In realtà noto con maggiore sgomento che le carte deontologiche – se non bastasse l’umana compassione – vengono utilizzate da certi colleghi al pari della carta igienica. Lo spettacolo rivoltante della mercificazione su telegiornali e siti web degli ultimi istanti di vita del cantante Mango è solo l’ultimo tassello di un bestiario senza fine. Qui non si parla di giornalisti, ma di bestie da audience; sciacalli dell’informazione; corvi pronti a gracchiare su ogni tragedia umana.

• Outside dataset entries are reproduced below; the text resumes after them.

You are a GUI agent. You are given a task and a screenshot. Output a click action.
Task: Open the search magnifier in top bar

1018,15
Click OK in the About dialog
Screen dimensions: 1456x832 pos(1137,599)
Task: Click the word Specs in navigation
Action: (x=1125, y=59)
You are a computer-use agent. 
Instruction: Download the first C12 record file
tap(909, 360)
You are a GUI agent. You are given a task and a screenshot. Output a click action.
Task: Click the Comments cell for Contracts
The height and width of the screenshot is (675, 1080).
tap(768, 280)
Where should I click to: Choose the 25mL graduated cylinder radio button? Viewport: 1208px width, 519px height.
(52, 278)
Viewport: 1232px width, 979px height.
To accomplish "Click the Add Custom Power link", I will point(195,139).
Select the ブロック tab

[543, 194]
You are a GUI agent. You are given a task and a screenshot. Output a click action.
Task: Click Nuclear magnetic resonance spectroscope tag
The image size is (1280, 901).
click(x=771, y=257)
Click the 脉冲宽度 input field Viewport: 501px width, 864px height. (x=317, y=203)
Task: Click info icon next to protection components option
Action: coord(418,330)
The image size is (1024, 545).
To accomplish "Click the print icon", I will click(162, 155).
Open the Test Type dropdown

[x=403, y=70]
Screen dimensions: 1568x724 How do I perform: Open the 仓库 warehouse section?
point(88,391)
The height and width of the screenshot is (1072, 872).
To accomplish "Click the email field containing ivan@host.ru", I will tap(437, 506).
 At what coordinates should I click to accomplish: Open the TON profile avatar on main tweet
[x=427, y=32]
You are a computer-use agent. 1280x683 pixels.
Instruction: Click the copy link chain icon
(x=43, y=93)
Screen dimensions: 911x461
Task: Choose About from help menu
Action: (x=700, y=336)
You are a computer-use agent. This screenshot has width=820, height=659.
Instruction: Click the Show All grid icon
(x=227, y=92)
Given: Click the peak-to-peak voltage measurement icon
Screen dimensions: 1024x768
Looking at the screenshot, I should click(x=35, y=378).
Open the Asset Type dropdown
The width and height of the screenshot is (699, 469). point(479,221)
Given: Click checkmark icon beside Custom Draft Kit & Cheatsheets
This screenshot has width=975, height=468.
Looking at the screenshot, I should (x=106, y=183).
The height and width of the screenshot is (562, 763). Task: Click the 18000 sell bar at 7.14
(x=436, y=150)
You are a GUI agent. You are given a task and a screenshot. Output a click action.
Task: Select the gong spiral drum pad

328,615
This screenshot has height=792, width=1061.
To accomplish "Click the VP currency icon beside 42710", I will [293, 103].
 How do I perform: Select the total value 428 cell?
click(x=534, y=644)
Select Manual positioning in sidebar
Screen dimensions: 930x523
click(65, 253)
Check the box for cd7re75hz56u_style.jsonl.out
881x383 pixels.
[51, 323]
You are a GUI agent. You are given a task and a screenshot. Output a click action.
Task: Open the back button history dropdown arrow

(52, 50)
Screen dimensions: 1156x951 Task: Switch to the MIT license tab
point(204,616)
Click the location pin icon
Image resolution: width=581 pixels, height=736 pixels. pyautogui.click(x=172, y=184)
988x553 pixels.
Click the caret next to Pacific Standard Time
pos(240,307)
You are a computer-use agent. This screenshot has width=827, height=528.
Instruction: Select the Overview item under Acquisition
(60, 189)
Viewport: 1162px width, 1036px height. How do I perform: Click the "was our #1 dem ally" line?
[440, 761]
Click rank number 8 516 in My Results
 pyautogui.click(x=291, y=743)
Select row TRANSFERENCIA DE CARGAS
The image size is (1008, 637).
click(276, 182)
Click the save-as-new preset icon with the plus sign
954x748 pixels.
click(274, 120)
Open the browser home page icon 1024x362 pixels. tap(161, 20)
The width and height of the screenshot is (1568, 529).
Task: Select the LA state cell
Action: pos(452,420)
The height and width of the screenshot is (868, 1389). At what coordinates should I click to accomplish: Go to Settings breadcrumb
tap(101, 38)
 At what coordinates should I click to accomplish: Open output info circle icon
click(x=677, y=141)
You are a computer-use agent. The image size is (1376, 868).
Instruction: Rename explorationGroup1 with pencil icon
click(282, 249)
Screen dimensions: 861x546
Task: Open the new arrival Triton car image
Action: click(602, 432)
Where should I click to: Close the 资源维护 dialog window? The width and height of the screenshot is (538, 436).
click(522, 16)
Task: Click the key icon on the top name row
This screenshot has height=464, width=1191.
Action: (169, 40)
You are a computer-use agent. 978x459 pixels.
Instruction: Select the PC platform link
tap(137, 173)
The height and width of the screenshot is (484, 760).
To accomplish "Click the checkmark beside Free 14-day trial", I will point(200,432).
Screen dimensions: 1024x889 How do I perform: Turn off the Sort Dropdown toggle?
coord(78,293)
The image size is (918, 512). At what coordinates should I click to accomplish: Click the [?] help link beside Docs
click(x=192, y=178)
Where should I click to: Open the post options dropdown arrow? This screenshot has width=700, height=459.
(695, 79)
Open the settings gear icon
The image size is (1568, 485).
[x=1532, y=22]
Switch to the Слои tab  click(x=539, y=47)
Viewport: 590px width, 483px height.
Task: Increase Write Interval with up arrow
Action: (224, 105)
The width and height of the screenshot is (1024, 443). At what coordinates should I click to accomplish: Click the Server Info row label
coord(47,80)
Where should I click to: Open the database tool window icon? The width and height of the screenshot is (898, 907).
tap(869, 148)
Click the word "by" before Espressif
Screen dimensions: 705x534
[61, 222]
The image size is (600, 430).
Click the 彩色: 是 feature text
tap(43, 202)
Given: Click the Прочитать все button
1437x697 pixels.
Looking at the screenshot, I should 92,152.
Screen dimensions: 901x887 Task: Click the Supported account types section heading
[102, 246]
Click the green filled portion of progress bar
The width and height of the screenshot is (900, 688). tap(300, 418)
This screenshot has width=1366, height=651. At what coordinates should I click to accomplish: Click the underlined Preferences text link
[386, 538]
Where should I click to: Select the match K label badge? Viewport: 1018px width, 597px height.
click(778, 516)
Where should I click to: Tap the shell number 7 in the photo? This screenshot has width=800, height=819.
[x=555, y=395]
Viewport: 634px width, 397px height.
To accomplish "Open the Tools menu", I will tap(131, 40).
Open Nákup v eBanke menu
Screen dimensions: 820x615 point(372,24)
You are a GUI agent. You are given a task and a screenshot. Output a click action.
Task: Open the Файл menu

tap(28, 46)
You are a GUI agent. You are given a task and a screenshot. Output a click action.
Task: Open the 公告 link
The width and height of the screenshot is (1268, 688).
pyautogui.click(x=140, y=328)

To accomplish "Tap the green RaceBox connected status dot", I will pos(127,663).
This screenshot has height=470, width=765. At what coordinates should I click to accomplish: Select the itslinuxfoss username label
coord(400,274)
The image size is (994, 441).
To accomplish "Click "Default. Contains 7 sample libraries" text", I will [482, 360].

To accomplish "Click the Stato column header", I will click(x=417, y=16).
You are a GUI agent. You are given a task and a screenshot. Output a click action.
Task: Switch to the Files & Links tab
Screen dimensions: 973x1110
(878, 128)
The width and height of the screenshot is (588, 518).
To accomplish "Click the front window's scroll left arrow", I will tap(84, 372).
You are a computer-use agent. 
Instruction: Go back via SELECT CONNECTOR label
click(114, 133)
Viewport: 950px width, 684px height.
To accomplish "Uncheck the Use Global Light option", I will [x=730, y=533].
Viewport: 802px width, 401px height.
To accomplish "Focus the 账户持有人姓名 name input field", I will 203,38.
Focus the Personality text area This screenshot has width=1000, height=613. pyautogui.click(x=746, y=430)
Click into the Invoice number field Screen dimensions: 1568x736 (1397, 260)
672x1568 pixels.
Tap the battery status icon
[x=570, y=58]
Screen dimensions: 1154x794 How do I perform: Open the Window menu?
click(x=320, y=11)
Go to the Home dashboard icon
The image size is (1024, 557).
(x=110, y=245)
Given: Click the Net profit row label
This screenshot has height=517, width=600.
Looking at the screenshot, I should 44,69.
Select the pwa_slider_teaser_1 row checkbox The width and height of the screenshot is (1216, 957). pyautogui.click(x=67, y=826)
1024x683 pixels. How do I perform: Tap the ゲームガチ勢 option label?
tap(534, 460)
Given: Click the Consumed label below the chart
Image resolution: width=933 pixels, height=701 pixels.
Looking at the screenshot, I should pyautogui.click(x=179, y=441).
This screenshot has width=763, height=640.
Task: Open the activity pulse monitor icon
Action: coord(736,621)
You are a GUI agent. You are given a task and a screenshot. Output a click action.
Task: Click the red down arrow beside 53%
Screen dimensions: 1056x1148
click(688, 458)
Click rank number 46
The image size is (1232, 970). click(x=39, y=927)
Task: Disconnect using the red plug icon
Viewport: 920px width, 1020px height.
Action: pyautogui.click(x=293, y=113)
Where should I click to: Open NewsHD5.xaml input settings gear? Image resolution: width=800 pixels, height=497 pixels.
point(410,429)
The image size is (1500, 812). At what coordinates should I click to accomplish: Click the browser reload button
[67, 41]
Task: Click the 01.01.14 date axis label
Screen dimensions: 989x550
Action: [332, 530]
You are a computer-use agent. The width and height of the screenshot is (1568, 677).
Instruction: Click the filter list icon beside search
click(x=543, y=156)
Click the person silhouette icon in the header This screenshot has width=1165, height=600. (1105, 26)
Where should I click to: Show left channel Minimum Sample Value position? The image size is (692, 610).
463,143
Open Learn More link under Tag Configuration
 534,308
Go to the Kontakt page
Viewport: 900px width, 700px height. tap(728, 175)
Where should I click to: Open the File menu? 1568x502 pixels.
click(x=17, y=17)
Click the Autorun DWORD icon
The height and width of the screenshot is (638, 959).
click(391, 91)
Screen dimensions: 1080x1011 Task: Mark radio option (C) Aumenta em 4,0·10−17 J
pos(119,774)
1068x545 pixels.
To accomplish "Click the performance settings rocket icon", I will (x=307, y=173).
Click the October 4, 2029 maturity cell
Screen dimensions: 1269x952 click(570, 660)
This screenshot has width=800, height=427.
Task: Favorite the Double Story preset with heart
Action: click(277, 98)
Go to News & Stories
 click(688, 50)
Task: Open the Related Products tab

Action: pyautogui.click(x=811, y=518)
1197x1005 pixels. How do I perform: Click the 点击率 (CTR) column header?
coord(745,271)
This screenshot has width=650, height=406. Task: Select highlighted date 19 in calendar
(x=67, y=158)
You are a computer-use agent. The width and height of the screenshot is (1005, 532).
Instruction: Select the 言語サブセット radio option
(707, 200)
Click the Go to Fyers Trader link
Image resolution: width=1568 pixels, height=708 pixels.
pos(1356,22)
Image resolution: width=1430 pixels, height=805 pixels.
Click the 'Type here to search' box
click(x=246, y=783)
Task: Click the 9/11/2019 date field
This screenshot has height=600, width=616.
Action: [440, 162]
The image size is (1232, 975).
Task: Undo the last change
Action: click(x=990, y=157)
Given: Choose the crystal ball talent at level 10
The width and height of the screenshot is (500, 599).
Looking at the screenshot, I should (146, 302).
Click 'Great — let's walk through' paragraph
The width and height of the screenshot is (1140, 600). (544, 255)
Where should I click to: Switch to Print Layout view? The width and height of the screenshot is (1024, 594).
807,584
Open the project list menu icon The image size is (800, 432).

Li abbiamo visti all’opera un po’ dovunque: al capezzale di Yara; tra le pieghe oscure della vita di Elena Ceste; infilati come ladri nelle case e nelle vite degli abitanti di Santa Croce Camerina, dove è stato ammazzato il piccolo Loris Stival. Quando sono messi di fronte alla meschinità delle loro azioni, tirano in ballo il diritto di cronaca, ma non si sognano per un istante di immedesimarsi nel dolore delle famiglie, nelle loro fragilità, nella disperazione di chi ha perso tutto ciò che amava. Se lo facessero, probabilmente tornerebbero umani. Sempre che lo siano mai stati.